Patents on rituximab have expired in the European Union and in the United States. Biosimilars were approved in the United States, India, the European Union, Switzerland, Japan, and Australia. The US FDA approved rituximab-abbs (Truxima) in 2018, rituximab-pvvr (Ruxience) in 2019, and rituximab-arrx (Riabni) in 2020. Truxima and Riabni are approximately $3600 per 500 mg, wholesale - 10% less than Rituxan, while Ruxience is 24% less than Rituxan. The Indian biosimilar ituxredi retails for about 1/6 the price.

==== Tailored-dosing ====
Tailored-dose rituximab is more cost-effective than fixed-dose. It is both more effective and less expensive.

== Research ==
Rituximab has been reported as a possible cofactor in a chronic hepatitis E infection in a person with lymphoma. Hepatitis E infection is normally an acute infection, suggesting the drug in combination with lymphoma may have weakened the body's immune response to the virus.

=== Myalgic encephalomyelitis/chronic fatigue syndrome ===
In 2009, a patient receiving methotrexate-induced B-cell depletion for cancer treatment, experienced a transient remittal of their myalgic encephalomyelitis/chronic fatigue syndrome (ME/CFS) symptoms.
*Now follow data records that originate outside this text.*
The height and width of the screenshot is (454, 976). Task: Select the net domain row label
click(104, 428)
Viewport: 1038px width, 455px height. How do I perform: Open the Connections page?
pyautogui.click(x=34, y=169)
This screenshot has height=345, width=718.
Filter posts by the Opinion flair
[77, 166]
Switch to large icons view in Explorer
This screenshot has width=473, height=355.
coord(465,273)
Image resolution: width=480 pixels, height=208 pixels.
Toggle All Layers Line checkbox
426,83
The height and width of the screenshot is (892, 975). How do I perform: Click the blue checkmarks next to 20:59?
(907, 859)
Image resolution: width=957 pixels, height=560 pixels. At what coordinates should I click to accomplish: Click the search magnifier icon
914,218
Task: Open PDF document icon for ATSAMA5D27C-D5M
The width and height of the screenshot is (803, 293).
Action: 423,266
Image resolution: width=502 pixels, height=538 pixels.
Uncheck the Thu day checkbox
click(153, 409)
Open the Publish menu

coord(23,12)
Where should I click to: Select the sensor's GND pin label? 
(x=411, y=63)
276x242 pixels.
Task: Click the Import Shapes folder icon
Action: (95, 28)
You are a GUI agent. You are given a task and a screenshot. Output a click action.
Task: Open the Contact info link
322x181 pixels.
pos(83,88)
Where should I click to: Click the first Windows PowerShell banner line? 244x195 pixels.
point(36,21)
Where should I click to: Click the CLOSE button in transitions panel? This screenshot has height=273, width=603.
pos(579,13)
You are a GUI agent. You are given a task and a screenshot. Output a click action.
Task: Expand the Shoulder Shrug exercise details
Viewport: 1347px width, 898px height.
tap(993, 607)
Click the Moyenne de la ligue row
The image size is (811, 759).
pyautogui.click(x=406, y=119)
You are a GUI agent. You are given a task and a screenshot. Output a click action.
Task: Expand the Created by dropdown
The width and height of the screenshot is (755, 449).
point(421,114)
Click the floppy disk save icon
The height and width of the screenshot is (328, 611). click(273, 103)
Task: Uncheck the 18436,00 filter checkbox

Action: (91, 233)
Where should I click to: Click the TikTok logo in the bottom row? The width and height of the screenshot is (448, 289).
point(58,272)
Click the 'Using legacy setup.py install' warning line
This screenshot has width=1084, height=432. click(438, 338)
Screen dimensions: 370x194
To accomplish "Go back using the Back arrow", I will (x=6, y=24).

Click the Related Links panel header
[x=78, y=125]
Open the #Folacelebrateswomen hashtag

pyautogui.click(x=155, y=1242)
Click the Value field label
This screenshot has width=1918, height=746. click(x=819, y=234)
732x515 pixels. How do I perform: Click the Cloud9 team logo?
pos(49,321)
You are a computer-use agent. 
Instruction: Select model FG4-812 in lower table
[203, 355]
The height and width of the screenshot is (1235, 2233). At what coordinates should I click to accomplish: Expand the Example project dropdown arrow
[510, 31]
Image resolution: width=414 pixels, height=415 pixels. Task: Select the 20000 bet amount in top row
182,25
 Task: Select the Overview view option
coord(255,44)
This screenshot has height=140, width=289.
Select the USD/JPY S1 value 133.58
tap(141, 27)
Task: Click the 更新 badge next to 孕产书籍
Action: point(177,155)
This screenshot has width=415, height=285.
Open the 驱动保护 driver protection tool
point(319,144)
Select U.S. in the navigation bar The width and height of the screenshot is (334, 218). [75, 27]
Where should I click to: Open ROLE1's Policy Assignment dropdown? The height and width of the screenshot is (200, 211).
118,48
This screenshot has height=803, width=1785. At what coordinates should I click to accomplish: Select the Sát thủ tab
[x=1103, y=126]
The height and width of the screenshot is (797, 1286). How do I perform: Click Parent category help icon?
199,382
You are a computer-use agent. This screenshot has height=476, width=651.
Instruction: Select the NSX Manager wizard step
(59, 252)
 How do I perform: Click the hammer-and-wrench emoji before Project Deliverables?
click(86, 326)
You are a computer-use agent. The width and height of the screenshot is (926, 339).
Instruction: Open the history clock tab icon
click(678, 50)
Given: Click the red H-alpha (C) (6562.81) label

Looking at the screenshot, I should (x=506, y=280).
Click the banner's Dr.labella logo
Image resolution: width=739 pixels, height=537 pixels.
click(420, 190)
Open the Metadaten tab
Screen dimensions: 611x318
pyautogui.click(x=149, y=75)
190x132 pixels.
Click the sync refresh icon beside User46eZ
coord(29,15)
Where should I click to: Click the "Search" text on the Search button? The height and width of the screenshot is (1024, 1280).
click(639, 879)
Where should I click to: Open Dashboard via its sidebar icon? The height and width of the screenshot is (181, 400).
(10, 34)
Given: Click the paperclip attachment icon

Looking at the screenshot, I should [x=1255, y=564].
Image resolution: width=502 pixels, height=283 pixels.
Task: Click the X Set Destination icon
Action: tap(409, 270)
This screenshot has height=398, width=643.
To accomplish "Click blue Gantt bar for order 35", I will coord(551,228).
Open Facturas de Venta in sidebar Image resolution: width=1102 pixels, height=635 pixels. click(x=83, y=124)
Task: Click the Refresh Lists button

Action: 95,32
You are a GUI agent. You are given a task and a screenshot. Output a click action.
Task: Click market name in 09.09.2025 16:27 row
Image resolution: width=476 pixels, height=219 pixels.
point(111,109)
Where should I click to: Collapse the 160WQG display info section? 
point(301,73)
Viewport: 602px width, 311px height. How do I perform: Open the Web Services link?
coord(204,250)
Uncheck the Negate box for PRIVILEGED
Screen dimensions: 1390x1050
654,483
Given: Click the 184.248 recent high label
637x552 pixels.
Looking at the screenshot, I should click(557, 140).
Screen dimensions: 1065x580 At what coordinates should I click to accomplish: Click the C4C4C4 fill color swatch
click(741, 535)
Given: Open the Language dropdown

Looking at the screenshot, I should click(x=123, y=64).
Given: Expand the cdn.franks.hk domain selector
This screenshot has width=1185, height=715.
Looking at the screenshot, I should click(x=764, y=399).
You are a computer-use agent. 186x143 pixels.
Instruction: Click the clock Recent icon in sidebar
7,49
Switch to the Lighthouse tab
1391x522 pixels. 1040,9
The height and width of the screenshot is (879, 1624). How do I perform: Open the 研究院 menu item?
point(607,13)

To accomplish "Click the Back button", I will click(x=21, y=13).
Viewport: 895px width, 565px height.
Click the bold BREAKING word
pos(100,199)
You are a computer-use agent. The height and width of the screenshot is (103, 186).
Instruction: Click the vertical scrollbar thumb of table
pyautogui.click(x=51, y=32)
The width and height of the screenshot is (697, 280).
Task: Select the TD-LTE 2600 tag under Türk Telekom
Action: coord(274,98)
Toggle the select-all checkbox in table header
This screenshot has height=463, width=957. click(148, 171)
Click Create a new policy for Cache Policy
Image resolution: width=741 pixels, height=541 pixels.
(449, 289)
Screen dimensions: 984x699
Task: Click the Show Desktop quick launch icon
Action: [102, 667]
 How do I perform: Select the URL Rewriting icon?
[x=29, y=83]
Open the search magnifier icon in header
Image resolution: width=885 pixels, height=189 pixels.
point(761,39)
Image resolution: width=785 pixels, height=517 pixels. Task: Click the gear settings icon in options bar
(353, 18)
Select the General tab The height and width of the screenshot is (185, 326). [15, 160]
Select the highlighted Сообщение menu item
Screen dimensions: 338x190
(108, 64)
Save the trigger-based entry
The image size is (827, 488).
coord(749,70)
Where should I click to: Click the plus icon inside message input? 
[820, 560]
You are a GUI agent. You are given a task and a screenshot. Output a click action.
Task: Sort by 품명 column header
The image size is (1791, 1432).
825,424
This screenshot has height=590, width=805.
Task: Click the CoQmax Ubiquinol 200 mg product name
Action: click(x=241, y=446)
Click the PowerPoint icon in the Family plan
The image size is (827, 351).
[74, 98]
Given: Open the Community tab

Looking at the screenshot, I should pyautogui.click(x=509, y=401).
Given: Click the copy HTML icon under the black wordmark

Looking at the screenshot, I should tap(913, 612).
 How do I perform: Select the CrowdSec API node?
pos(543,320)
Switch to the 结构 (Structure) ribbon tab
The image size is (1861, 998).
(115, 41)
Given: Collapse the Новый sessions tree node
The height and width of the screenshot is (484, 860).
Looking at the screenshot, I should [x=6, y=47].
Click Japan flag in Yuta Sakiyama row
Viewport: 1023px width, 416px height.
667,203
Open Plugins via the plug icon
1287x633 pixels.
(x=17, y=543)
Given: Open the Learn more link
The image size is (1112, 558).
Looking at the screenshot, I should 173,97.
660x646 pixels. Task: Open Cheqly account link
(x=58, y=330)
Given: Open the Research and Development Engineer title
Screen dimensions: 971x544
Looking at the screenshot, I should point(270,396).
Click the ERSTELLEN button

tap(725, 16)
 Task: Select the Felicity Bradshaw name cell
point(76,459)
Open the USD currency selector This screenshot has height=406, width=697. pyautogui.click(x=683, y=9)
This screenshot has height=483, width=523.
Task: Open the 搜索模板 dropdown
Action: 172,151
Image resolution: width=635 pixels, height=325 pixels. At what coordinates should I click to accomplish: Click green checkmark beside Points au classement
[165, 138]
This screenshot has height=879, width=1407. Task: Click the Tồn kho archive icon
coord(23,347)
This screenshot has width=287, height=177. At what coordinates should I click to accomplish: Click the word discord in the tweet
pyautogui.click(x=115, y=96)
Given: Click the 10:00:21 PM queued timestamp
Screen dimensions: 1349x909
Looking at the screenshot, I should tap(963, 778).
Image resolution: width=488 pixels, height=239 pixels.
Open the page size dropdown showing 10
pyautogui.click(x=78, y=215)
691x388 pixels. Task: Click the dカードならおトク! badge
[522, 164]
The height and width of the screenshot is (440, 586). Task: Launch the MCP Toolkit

While initial trials using Rituximab were promising, a phase 3 trial published in 2019 did not find an association between Rituximab treatment and improvements in ME/CFS.

=== Intrathecal ===

For CNS diseases, rituximab could be administered intrathecally and this possibility is under study.

=== Other anti-cd20 monoclonals ===

The efficacy and success of rituximab has led to some other anti-CD20 monoclonal antibodies being developed:

- ocrelizumab, humanized (90%-95% human) B cell-depleting agent.
- ofatumumab (HuMax-CD20) a fully human B cell-depleting agent.
- Third-generation anti-CD20s such as obinutuzumab have a glycoengineered Fc fragment (Fc) with enhanced binding to Fc gamma receptors, which increase ADCC (antibody-dependent cellular cytotoxicity). This strategy for enhancing a monoclonal antibody's ability to induce ADCC takes advantage of the fact that the displayed Fc glycan controls the antibody's affinity for Fc receptors.